Monday, August 10, 2015

Report: Iran could get almost $5 billion dollars to fund terrorism with nuclear deal

According to a new report from the Washington, D.C.-based think-tank American Action Forum (AAF), Iran could get almost $5 billion dollars to use in support of terrorism as a result of the nuclear deal with the Obama administration.

According to the report:

1. The Iran deal will provide the Islamic Republic with an estimated $140 billion in sanctions relief and unfrozen assets.

2. Iran currently spends 3.4 percent of its total budget on defense.

3. Iran spends 65 percent of its defense budget on the IRGC, its elite paramilitary force that actively supports terrorist organizations throughout the Middle East.

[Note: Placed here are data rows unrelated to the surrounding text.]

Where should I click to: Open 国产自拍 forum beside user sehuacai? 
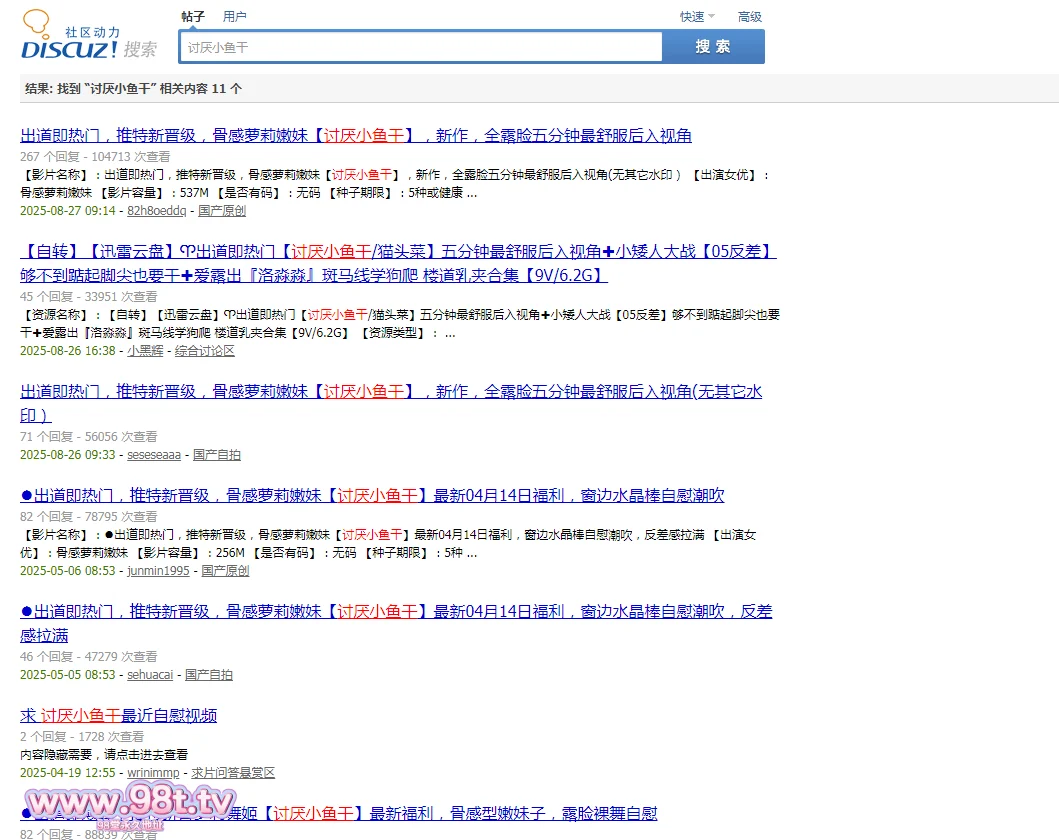[x=209, y=675]
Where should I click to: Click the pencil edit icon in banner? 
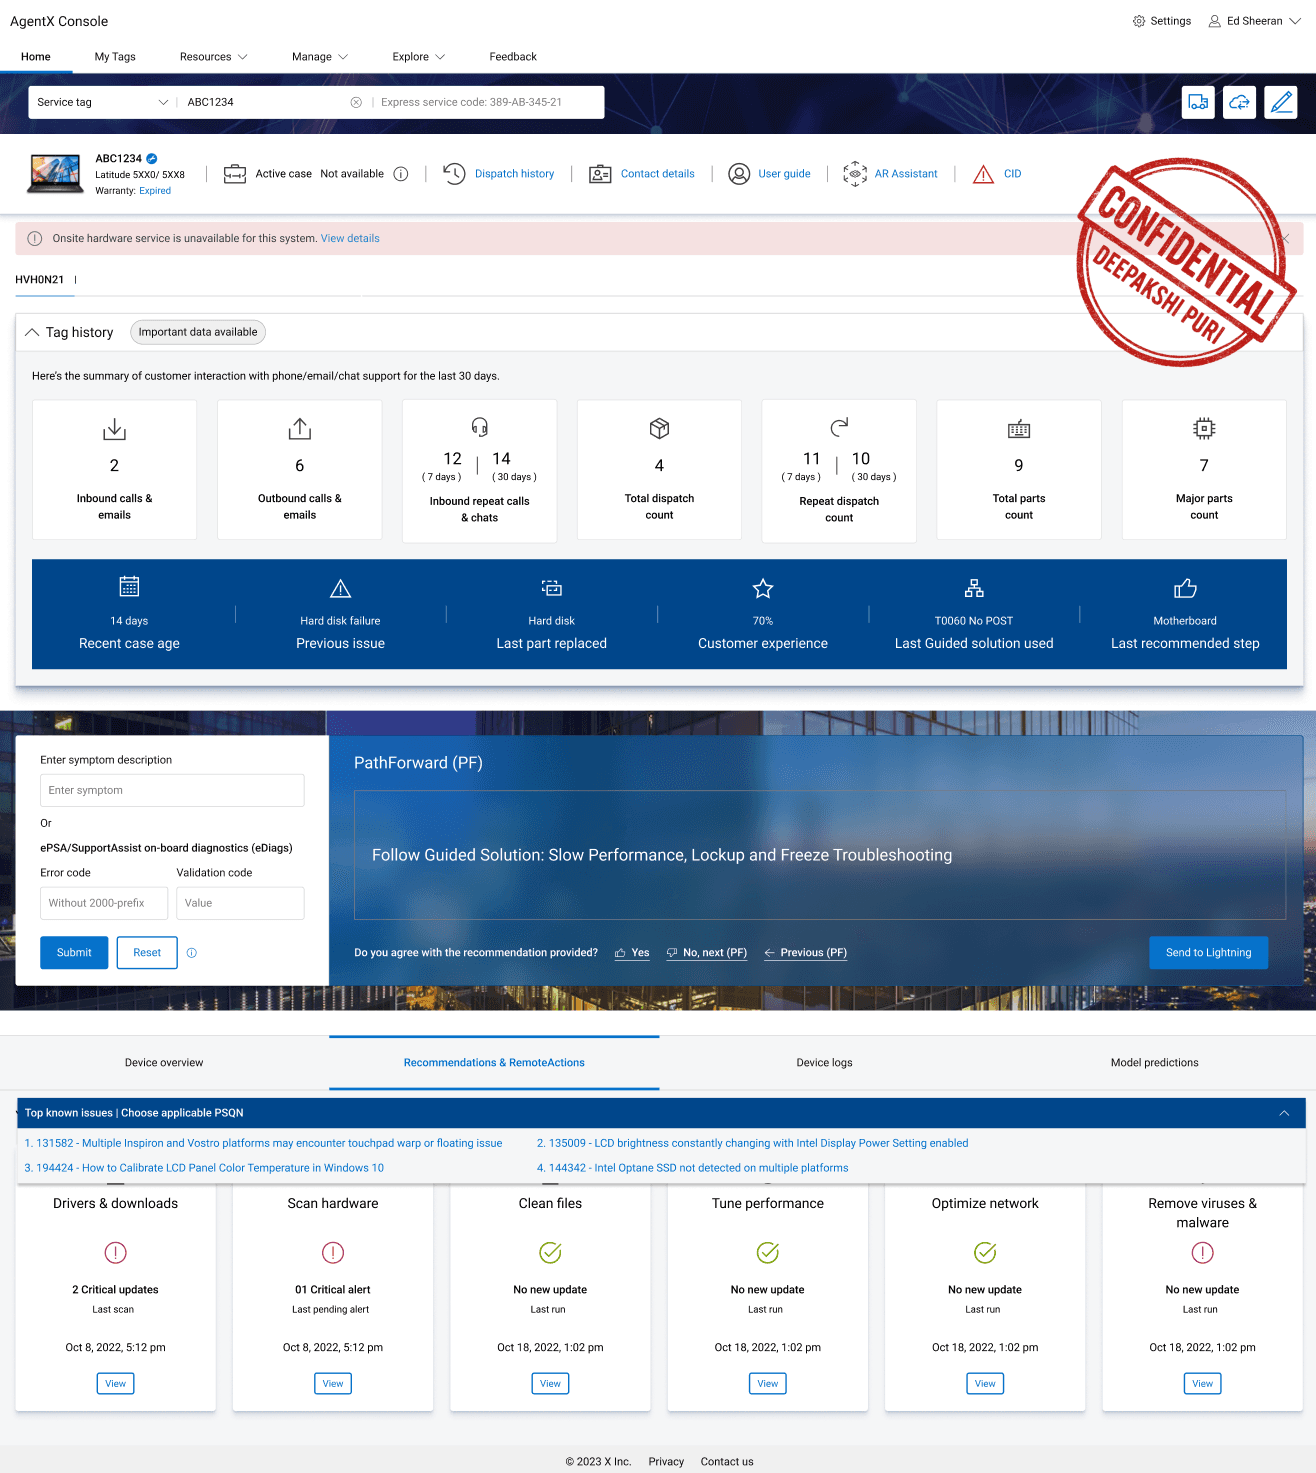[x=1281, y=102]
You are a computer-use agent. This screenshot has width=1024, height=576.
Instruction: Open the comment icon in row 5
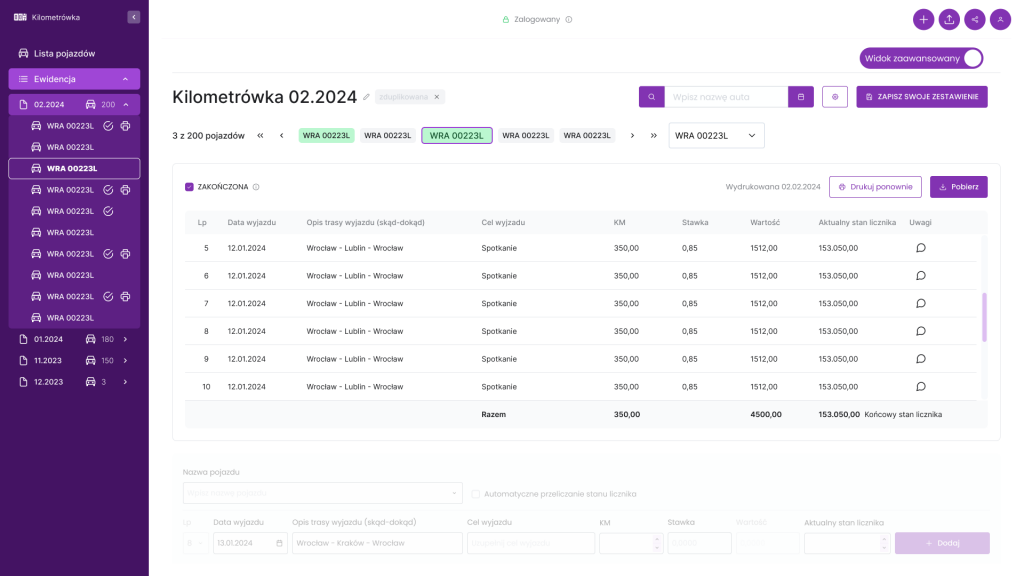click(921, 248)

4. If current budget trends persist, the Iran deal would mean at least $4.8 billion in additional Iranian defense spending and a 50 percent budget increase for the IRGC.

"According to initial reports from U.S. officials, Iran would have access to $100 billion of frozen assets. The Under Secretary of Treasury for Terrorism and Financial Intelligence cited this same figure in congressional testimony earlier this year. Secretary of State John Kerry later walked this number back to around $50 billion, reasoning that half of Iran’s frozen assets were already obligated to various projects. While Iran may have already decided how to allocate some of the windfall, it does not reduce the amount they will receive from sanctions relief.

"President Obama himself has used a much larger figure, however, citing Iran’s $150 billion in offshore assets in a recent interview. The Israeli Ambassador to the United States has also publicly stated that the deal would give Iran $150 billion.

"The ultimate unfrozen assets figure is likely to be somewhere between $100 and $150 billion. A reasonable estimate from Foreign Policy is that Iran will receive an initial influx of $120 billion in unfrozen foreign assets and $20 billion in additional annual oil revenues – totaling $140 billion in the first year," the AAF states in the report.